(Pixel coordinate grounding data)
****

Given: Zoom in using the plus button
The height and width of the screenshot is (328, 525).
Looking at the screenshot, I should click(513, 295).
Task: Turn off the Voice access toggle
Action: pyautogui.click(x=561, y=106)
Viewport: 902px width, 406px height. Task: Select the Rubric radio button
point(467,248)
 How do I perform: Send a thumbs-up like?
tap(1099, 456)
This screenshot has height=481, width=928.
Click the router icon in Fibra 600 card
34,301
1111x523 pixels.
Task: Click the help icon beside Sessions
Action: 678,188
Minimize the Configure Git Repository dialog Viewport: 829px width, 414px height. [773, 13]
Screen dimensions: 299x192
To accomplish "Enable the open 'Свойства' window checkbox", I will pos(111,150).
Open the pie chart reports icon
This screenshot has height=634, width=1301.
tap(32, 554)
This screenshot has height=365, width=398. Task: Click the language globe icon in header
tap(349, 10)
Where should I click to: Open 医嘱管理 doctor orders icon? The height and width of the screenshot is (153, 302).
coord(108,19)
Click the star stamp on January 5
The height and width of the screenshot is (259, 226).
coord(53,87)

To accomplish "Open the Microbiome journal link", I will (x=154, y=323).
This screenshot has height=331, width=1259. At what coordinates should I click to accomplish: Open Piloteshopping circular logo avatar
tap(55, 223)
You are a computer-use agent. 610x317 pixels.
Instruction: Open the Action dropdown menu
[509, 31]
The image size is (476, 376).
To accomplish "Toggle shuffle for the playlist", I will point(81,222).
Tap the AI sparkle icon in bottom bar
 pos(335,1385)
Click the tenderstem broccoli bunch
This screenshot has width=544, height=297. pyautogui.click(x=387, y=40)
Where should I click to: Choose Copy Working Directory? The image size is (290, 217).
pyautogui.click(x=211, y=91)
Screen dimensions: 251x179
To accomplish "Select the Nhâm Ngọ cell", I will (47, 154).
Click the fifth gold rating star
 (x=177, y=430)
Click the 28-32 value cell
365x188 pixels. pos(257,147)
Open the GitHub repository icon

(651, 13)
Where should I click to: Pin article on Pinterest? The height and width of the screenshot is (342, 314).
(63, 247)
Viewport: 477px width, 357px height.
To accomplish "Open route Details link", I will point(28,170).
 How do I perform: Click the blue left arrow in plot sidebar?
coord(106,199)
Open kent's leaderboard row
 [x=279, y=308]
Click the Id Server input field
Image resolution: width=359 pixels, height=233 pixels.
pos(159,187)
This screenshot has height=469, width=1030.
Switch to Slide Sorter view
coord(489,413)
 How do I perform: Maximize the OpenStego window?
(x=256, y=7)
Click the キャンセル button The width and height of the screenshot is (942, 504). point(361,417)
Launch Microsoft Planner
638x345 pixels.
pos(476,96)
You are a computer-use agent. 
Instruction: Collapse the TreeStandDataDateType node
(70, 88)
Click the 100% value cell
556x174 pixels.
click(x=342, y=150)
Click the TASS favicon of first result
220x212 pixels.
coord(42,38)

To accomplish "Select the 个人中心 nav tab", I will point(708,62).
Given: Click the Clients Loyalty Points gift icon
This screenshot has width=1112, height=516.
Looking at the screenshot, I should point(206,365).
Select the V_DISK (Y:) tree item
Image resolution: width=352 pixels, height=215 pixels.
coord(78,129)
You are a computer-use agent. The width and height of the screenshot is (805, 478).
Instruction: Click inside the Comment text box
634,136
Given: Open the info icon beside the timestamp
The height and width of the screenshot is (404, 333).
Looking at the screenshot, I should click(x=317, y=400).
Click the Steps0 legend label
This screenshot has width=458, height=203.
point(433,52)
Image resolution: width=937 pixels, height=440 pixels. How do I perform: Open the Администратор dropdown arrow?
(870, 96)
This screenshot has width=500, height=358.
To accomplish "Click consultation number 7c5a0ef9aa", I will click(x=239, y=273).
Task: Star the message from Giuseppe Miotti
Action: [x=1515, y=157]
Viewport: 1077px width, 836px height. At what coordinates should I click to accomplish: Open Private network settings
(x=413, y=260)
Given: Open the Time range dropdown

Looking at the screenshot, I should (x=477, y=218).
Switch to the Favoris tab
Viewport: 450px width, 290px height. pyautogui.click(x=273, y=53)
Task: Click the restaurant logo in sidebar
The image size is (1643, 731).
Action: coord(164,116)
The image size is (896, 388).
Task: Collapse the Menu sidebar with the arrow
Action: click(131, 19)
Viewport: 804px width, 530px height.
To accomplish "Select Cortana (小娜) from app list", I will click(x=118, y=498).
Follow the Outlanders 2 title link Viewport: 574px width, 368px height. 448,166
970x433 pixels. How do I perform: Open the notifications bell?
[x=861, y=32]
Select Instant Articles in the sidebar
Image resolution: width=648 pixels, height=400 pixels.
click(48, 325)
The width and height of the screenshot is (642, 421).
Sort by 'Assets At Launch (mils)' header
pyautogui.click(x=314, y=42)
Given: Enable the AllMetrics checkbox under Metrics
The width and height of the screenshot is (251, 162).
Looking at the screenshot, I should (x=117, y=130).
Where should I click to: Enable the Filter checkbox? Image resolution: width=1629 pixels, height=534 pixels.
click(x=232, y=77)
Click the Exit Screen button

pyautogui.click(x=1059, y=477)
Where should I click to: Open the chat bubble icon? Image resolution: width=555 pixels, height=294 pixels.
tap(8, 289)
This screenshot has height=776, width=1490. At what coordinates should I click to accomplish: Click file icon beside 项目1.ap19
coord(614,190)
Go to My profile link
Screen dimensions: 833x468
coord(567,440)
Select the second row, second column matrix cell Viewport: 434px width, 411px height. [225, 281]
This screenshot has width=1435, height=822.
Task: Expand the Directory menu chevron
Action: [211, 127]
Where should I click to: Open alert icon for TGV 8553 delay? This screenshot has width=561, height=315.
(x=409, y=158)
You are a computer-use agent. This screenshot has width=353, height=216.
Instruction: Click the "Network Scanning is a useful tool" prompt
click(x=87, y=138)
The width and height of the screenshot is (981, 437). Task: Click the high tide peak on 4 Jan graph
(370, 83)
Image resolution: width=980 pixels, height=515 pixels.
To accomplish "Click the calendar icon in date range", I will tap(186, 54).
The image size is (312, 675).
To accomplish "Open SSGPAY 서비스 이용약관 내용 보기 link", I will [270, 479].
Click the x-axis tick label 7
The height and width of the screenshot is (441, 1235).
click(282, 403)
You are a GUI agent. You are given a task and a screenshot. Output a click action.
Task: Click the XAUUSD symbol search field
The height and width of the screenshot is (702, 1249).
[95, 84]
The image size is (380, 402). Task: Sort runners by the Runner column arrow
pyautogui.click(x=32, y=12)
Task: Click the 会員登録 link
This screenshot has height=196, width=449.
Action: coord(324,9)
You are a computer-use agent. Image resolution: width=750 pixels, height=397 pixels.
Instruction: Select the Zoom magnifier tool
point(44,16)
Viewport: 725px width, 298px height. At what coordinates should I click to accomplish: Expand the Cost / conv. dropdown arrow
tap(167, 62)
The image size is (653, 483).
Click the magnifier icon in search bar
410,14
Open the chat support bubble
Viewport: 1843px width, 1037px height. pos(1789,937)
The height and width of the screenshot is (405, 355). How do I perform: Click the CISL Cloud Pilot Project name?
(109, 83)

****

• [YOUR OBJECTIVE]:
Count every line in the preceding entries where the string "field" appears, then state only the total.

• [RESULT OF THE EXERCISE]:
2